- Study text
SHL Environmental Strategy launch

Today we are launching the Sussex Humanities Lab Environmental Strategy.

Sussex Hums Lab Enviro Strategy

This document sets out our current thinking on how SHL stands in relation to the global environmental emergency, and to the demanding and necessary target, set by the current UK government, of achieving net zero carbon by 2050.

It affirms our commitment to explore and mitigate the carbon intensity and ecological impact of our core Digital Humanities work, despite the many uncertainties this entails. Our work can contribute to global heating and ecological destruction, and it can contribute to mitigation and resilience.

It also affirms our commitment to continue to advocate for the wider system change necessary across society, and where relevant, to use our specific expertise to support and to scrutinise, to help ensure that the perspectives of the Digital Humanities are included in these complex transitions.

We believe that these ambitions go hand-in-hand with the small everyday actions that prefigure ecological sustainability. Here’s a snippet from one of the appendices, ‘In Praise of Smaller Actions’:

Smaller actions can demonstrate and cultivate a practical willingness to make changes in our everyday lives. Because the bigger changes of net zero will demand many such changes, it is important that we explore what such changes feel like, and the ripple effects they may have. It is important that we cultivate narratives, skills, and ways of thinking around these changes, so we know what to embrace, what to resist, and what to re-imagine. When done creatively and reflectively, those smaller actions can even be a kind of practice-led research into climate sustainability and climate resilience. They can be ‘cognitive’: they are a way of finding things out, and a form of knowledge in themselves.

Get in touch

This document is a reference point for all Sussex Humanities Lab Members and Associates. But we also hope it will be a way of making connections with the wider world.

The Sussex Humanities Lab includes some STEM expertise, and we frequently collaborate with STEM researchers, including environmental scientists. Our members also include researchers in the environmental humanities. However, we are not the experts on environmental science, policy, or emergency. The SHL Environmental Strategy is a living document which gives current estimation of the situation we are facing. We welcome qualifications, criticisms, and suggested revisions.

- Recorded information
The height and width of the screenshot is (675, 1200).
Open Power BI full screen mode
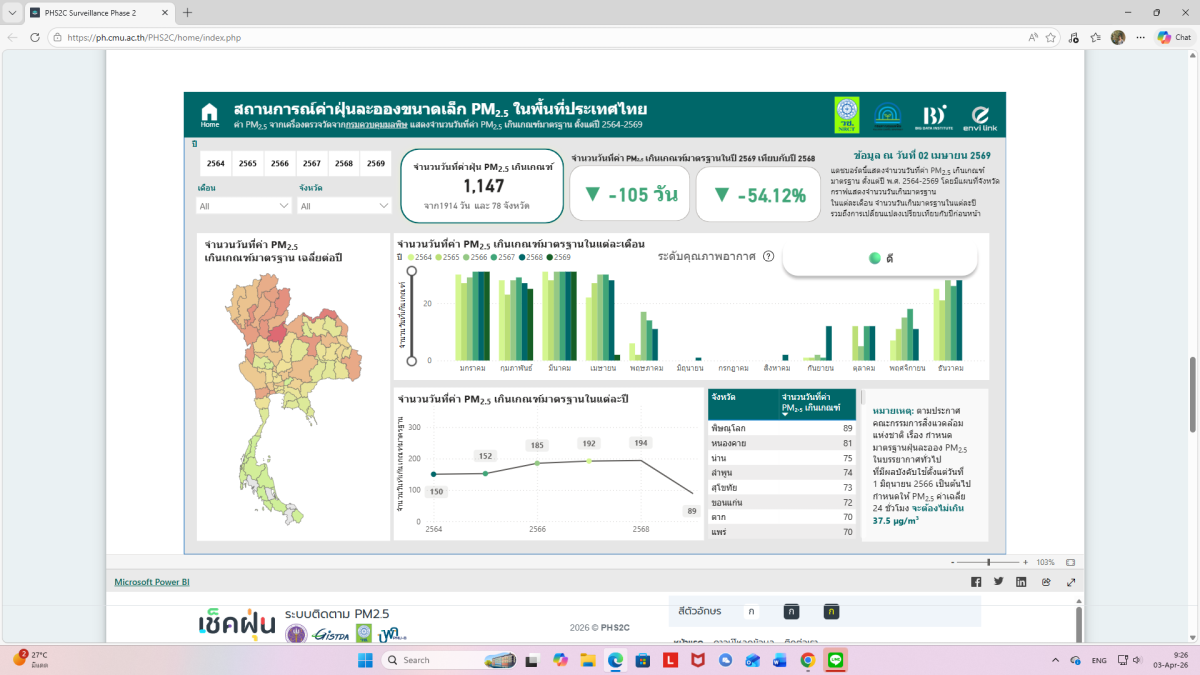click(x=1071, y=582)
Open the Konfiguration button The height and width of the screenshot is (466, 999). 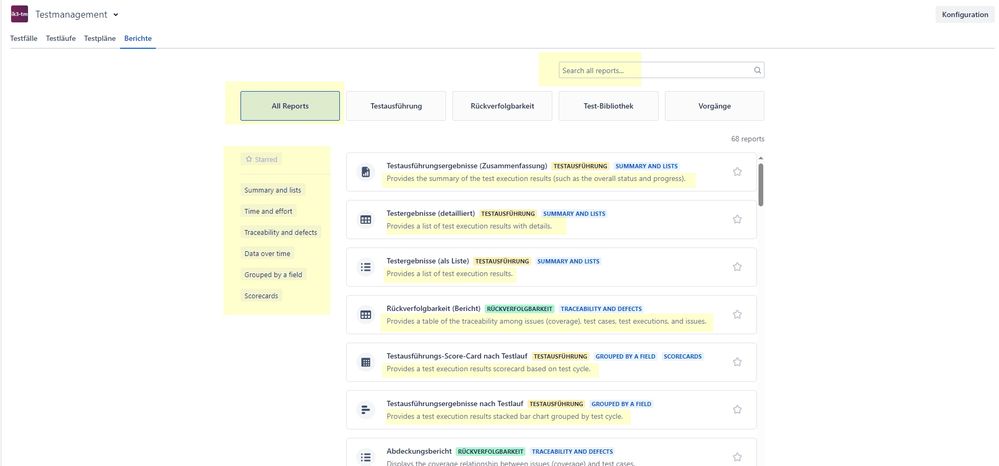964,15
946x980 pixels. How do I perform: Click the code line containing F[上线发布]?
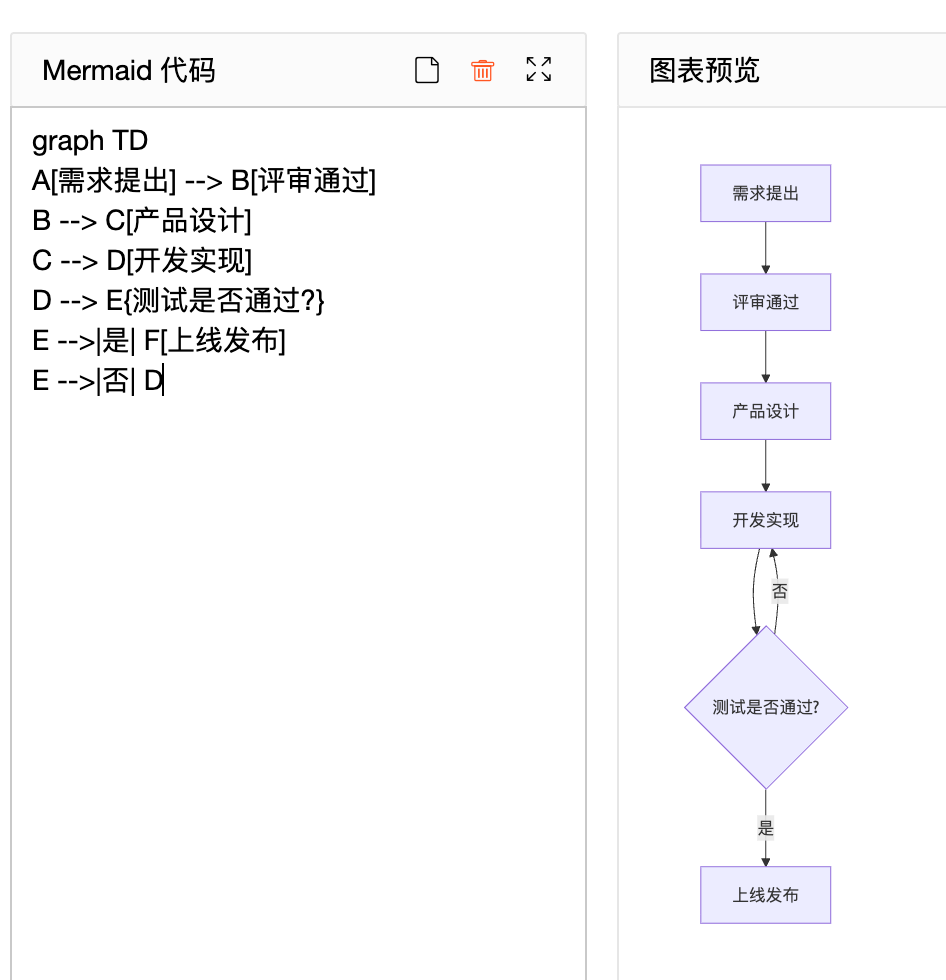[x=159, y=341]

- Your task
In the announcement of the Environmental Strategy, what is the title of the appendix that the quoted passage comes from?

- Solved problem
In Praise of Smaller Actions